Produce News for April 12, 2010
ONIONS (Monday, April 12): Oh, man! It wasn’t as bad as a few years ago when we had a huge world-wide shortage of onions, and prices were at record highs for six months. Well, this winter prices have been a little bit high as well but not as bad as a few years ago. Still prices have been pretty high…especially on White Onions. At least prices are finally starting to come back down with Texas and now California in harvest. Even so, there are still some “old crop” Onions on the market, so I want you to check your Onions. You need to check the neck on the onion. You have the root end of the Onion. That’s easy to find. The other end…is the neck. You need to feel on the neck because if there’s going to be any decay whether it’s a yellow onion, white onion, red onion, that decay is first going to start at the neck. You also need to check for regrowth. It is springtime, everything starts to regrow this time of year. So check for regrowth. What you also can do is just you can peel away that top layer of onion right around the neck. That will tell you whether there’s any decay there. If there is decay or regrowth, find another onion.
TOMATOES (Tuesday, April 13): Hey, Thomas Jefferson was born this week 1743 so I thought I’d bring a vegetable that Thomas Jefferson really loved. In fact he loved this vegetable so much he would literally walk around the downtown streets of Philadelphia and Boston and New York and Washington City, and he would eat these just like you and I would eat an apple. And there was a reason. You know most people thought if you ate a tomato back then, that it was really foolhardy to do so. People thought they would make you sick. Well, Thomas Jefferson knew they wouldn’t make you sick so he’d walk around. Now tomato prices are finally starting to come down. These beautiful tomatoes - Roma tomatoes, the slicing tomatoes, we have had almost record high prices of tomatoes over the…well since January freeze that froze out all the tomatoes in Florida in January. Well, now finally those re-planted fields in Florida are coming back into production. That means the prices are starting to come down. Finally. And I’m ready for more Tomatoes on my salads and burgers. Aren’t you?

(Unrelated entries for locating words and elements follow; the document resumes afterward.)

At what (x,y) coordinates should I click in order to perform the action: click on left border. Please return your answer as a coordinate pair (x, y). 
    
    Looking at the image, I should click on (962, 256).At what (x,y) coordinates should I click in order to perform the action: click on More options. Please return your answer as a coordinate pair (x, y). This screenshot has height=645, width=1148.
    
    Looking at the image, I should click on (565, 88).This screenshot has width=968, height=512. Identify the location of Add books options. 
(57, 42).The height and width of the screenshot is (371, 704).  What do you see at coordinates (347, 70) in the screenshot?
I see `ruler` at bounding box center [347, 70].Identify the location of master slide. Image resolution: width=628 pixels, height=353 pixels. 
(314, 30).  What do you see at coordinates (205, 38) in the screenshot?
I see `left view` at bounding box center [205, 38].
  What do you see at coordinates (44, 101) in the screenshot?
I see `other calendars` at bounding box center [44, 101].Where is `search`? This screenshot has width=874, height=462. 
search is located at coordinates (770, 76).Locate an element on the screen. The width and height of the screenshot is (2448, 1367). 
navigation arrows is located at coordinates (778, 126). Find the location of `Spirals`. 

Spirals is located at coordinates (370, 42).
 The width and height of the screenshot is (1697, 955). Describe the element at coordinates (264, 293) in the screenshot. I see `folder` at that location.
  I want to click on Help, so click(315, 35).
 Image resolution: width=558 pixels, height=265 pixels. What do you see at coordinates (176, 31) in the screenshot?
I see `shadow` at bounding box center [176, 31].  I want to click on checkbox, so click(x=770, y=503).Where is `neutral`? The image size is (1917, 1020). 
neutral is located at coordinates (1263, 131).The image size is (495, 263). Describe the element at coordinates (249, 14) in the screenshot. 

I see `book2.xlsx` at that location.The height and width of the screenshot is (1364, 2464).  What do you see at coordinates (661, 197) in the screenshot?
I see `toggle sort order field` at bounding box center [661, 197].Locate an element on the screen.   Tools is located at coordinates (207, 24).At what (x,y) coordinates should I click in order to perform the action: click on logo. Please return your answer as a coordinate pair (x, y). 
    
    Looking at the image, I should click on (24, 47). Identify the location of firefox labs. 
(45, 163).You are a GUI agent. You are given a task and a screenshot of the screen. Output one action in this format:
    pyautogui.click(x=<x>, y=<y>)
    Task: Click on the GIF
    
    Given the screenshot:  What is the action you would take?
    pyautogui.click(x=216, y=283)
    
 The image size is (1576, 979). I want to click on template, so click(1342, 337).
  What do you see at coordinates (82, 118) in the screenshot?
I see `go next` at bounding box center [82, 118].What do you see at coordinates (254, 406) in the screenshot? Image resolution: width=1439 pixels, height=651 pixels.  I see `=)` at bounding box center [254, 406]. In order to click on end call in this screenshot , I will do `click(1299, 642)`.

AVOCADOES (Wednesday, April 14): You know, if you get out the Webster’s dictionary and look up “smooth” and “creamy”, it would say Hass avocado. Oh, my goodness! There is nothing like a ripe Hass avocado. They are indeed smooth and creamy, but I wanted to show you something here. You know, Hass avocadoes are one of the few avocadoes that go from green to nice and ripe. And it takes a few days, but this time of year the oil content is gaining so much more so it goes from dead green to nice and ripe within a matter of a couple days. And when you finally cut this open, they are going to be so gorgeous! Hey, get out the shrimp cocktailIt is indeed rich and creamy, smooth, and so nice. And this oil content in here, this oil, it’s been gaining every day and that means flavor. So not only smooth and creamy but also full of flavor.
LETTUCE (Thursday, April 15): You know, on this very date 1955, McDonald’s opened their very first restaurant. McDonald’s and iceberg lettuce – they kind of go together. You know, you can’t have a Big Mac – “two all beef patties, special sauce, lettuce, cheese, pickles, onions on a sesame seed bun.” Third ingredient there was what? Lettuce! And McDonald’s has like literally changed the produce industry, especially when it comes to lettuce, because you know, before then, before McDonald’s started, there was no such thing as shredded lettuce. That’s right. You couldn’t buy shredded lettuce. You couldn’t even buy fresh cut lettuce, so McDonald’s would have to take whole heads of lettuce like this and they’d have to shred it nice and thin for all their hamburgers. Well, since McDonald’s started needing shredded Lettuce, Holy Toledo! Have you noticed in the produce section there’s a whole wide world of fresh cut salads and all kinds of shredded carrots and everything, and guess what! McDonald’s started it! It has changed the produce department forever.
CANTALOUPE (Friday, April 16): Hey, this week Pope Benedict XVI turns 83 years old so I thought I’d bring something that’s actually related to the pope. Well, maybe not this pope. You know, some of the early popes, they would travel to a little town and a monastery just outside of Rome, Italy, just outside the Vatican up on the hillside surroundingRome, Italy. And in that little town was a little monastery, and that monastery had some really good gardeners. Now the gardeners knew that some of these early Popes loved one particular melon. This melon originated in Persia, and the Pope’s gardeners in this little town in this monastery were the very first to cultivate this melon. The name of the town where this melon was first cultivated…Cantalupo, Italy. That’s right. That’s where we get the name Cantaloupe. Now we’re just now starting to get some cantaloupe from northern Mexico. The desert region of California is just about ready to start too, so get out vanilla ice cream. Cantaloupe prices coming down and quality is going up.